These patients were age-matched with patients who received a radial arterial line during the same time period, for 306 controls.
The electronic notes were reviewed for demographic information, data relating to the line and its complications, and PICU mortality.
Analysis
The limitations imposed by the retrospective cohort study design make it challenging to directly compare the two techniques:
- The axillary arterial line is described as an 'alternative access site' chosen by the clinician when catheterisation of the radial artery was not possible.

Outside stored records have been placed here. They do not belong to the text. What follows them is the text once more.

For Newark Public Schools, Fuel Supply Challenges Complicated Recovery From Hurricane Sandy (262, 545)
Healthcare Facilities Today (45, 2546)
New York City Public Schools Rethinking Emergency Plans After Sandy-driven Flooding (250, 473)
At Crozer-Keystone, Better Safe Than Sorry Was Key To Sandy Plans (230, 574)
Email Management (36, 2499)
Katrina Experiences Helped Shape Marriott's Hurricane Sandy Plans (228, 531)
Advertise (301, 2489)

- The axillary artery cohort was therefore not randomly chosen, and consists of sicker patients with more difficult arterial access
- The radial artery cohort was matched by similar age but otherwise randomly selected from the electronic record
The cohorts were clearly quite different at baseline, as demonstrated by the 12% mortality rate in the axillary group compared with 2% in the radial group. It is therefore difficult to make conclusions about the safety of one technique compared with the other, except to say that one might expect a higher rate of complications in the axillary artery cohort commensurate with their higher severity of illness.

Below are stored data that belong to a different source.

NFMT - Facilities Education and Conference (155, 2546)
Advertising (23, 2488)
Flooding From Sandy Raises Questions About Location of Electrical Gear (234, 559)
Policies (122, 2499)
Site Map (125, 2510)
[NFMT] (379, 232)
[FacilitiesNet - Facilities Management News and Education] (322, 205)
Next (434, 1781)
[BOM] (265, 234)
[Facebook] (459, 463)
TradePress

The primary outcome was the rate of vascular complications in each cohort, which the authors defined as treatment or consult for vascular injury or thrombosis.
- One patient in the axillary artery group experienced a documented vascular complication (0.33%). This was described as an ischaemic upper limb, and was treated sucessfully with a brachial plexus nerve block, systemic tPA, and heparin infusion.
- No patients in the radial artery group experienced a vascular complication
Secondary outcomes included duration of catheter use, reasons for catheter removal and catheter replacement.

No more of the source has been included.